**DESCRIPTION OF THE TASK**
Each line of the data below that holds the word "computer" is to be reported in full.

------ MATERIAL SUPPLIED ------

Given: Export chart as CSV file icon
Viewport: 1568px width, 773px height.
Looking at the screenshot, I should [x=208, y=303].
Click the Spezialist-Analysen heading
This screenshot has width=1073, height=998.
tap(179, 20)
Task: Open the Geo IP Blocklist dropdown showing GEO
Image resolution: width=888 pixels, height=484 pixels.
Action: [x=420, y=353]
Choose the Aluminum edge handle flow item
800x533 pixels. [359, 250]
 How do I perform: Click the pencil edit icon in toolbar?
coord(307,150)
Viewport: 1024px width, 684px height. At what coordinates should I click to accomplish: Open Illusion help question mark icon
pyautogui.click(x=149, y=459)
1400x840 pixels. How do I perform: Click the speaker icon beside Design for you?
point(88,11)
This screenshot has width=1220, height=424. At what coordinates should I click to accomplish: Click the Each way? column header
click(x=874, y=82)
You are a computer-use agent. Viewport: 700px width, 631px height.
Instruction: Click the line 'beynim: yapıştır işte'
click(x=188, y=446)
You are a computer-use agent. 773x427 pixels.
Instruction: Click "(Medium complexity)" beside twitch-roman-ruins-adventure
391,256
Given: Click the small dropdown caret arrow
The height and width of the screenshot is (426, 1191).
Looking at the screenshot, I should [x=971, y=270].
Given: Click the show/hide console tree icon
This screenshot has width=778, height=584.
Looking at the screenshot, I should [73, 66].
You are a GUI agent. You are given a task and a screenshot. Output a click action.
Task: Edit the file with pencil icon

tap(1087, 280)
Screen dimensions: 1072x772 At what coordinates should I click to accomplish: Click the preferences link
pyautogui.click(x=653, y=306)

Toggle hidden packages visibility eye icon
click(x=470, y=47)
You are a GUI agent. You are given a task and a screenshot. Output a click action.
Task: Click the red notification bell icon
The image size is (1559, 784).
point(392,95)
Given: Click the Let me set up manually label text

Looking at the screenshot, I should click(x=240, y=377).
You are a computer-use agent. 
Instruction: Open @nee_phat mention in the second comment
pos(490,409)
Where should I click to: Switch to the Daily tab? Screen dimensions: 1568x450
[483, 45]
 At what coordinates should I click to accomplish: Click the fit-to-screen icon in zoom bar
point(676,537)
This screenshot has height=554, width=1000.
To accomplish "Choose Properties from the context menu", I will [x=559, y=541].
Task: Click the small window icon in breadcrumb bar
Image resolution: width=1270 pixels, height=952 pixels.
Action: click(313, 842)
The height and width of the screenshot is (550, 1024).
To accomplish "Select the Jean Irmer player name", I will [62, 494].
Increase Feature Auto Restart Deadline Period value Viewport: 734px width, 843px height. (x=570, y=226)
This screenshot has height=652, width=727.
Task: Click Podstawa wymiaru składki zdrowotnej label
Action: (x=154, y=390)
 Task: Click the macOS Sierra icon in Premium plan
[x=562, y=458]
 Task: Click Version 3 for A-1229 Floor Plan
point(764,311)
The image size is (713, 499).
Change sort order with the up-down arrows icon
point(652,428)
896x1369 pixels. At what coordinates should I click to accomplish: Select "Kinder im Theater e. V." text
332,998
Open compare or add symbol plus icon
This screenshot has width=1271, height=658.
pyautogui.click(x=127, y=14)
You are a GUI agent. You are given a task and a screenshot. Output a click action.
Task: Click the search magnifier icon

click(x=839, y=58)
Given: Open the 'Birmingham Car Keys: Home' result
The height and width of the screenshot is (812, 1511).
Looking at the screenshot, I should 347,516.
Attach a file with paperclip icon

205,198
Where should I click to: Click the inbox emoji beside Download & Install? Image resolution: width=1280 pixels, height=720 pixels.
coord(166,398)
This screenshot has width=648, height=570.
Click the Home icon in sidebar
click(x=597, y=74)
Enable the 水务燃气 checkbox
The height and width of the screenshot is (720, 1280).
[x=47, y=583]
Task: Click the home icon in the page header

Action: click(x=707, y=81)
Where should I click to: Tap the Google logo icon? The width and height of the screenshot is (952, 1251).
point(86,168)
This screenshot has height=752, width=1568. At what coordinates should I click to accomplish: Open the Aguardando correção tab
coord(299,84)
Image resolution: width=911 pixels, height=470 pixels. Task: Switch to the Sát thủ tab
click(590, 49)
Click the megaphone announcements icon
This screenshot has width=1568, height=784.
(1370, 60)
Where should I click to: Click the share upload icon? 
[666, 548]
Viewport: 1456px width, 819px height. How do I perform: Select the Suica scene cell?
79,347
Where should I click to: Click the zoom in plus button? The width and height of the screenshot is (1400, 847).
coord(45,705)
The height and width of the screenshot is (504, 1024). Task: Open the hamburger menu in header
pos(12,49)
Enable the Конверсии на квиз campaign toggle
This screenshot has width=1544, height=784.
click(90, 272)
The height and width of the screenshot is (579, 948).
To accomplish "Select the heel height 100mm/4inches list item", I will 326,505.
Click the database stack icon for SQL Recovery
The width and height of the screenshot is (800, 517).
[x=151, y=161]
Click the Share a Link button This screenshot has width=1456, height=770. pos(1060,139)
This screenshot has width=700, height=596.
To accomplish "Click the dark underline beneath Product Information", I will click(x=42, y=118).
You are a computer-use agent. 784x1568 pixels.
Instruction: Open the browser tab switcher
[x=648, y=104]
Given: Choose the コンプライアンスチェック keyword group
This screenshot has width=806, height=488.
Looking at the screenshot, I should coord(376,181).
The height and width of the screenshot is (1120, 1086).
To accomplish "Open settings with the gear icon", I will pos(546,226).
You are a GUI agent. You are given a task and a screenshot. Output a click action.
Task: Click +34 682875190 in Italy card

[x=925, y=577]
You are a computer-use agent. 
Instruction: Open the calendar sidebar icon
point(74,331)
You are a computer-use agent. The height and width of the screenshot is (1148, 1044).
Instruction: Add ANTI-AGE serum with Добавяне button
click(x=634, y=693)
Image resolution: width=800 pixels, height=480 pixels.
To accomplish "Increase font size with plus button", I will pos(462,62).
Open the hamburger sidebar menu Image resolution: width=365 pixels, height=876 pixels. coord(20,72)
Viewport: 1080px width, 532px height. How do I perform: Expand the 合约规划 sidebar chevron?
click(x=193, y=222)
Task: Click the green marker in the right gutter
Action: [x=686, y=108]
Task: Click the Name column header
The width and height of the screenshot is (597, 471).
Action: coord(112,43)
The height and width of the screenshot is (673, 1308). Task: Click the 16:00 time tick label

------

**TASK RESPONSE**
You are a computer-use agent. Viewport: 700px width, 631px height.
You are a computer-use agent. 773x427 pixels.
You are a computer-use agent. 
You are a computer-use agent. 784x1568 pixels.
You are a computer-use agent. 
You are a computer-use agent. The height and width of the screenshot is (1148, 1044).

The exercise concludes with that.